No domingo, 14 de junho de 2020, Micael acordou animado para aproveitar o dia. Tomou banho, almoçou e saiu para brincar na rua. Entre as brincadeiras preferidas, estava empinar pipa, um momento de alegria compartilhado com o pai. Depois, passeou pelo bairro onde era conhecido e querido por muitos. Mas naquela tarde, o destino cruel se impôs. Durante uma operação da Polícia Militar, o menino foi baleado enquanto tentava fugir dos tiros. Levado em estado grave para o Hospital Geral do Estado (HGE), ele não resistiu aos ferimentos.

A tragédia da morte de Micael é um retrato doloroso de um problema antigo. Para seu pai, Maurício dos Santos Menezes, a dor da perda é agravada pelo trauma de uma perseguição que já durava anos. Antes de perder o filho, Maurício foi vítima da truculência policial: sua casa foi invadida por agentes, que atiraram em um dos cachorros da família e o prenderam injustamente por um ano, com acusações forjadas de posse de drogas e armas. Após um longo período detido, uma juíza reconheceu sua inocência e o liberou.

O sofrimento da família Menezes revela como o racismo e a violência do Estado se manifestam de forma brutal e recorrente, afetando diretamente a vida de crianças e adultos nas comunidades periféricas de Salvador. A morte precoce de Micael não foi um acidente, mas o resultado de um padrão de ações policiais marcadas pela arbitrariedade e pelo desprezo às vidas negras.

No dia do ocorrido, moradores do Vale das Pedrinhas afirmam que não houve troca de tiros, como sustentou a Polícia Militar em sua nota oficial. Testemunhas relatam que Micael tentava apenas se proteger e fugir dos disparos quando foi atingido. Após ser baleado, ele chegou a pedir socorro e buscar refúgio na casa de uma vizinha, mas foi retirado por policiais e jogado na viatura. 
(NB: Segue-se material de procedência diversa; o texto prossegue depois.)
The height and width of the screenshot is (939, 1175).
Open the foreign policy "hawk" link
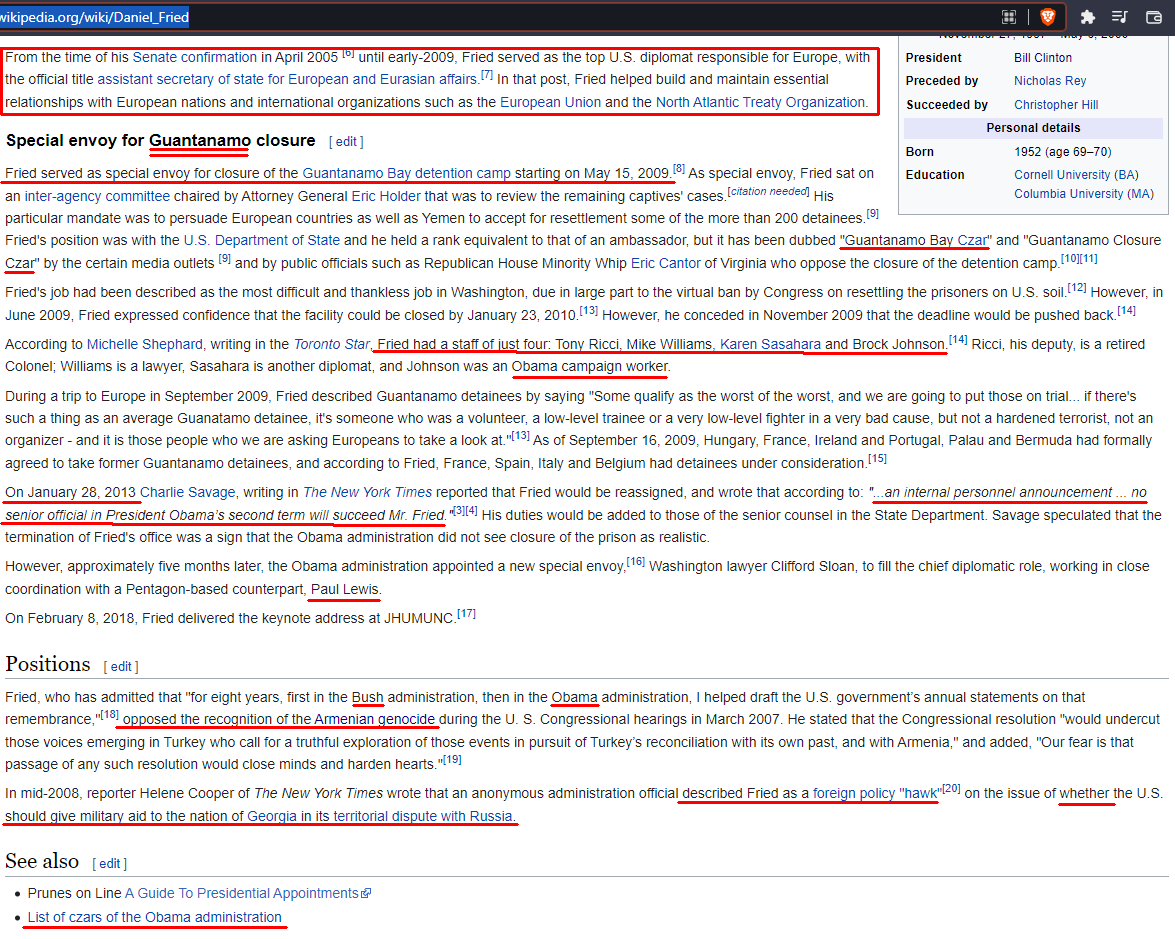[x=876, y=793]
O desespero tomou conta dos pais, que caminharam cerca de cinco quilômetros até o hospital na esperança de ver o filho com vida. Lá, encontraram o menino já morto, com o corpo na sala de cirurgia. Dona Joselita Menezes, mãe de Micael, recorda o choque de encontrar um policial ensanguentado no local, que acredita ser o responsável pelo disparo fatal.

Na busca por justiça, apenas em 2023, quando a família de Micael passou a ser acompanhada pela assessoria jurídica do Projeto Minha Mãe Não Dorme Enquanto Eu Não Chegar, do Instituto Odara, é que a família tomou conhecimento de que sequer havia sido instaurado um Inquérito Policial para apurar as circunstâncias da morte. A partir disso, após diligência do MMND junto ao Ministério Público, este instou a Polícia Civil para que desse início, tardiamente, às investigações.

Cinco anos após o fato, a dor segue dilacerante, presente. Ausente só a justiça que a família tem buscado, sem êxito, e representa mais uma face da violência a que estão expostas as famílias negras em um  Estado cuja dinâmica possibilita que crianças sejam alvejadas e mortas por suas forças de segurança, ao passo em que condena quem fica a suportar uma dupla angústia: a dor da perda e a incerteza de uma justiça que em muitos sequer chega a alcançar os seus algozes.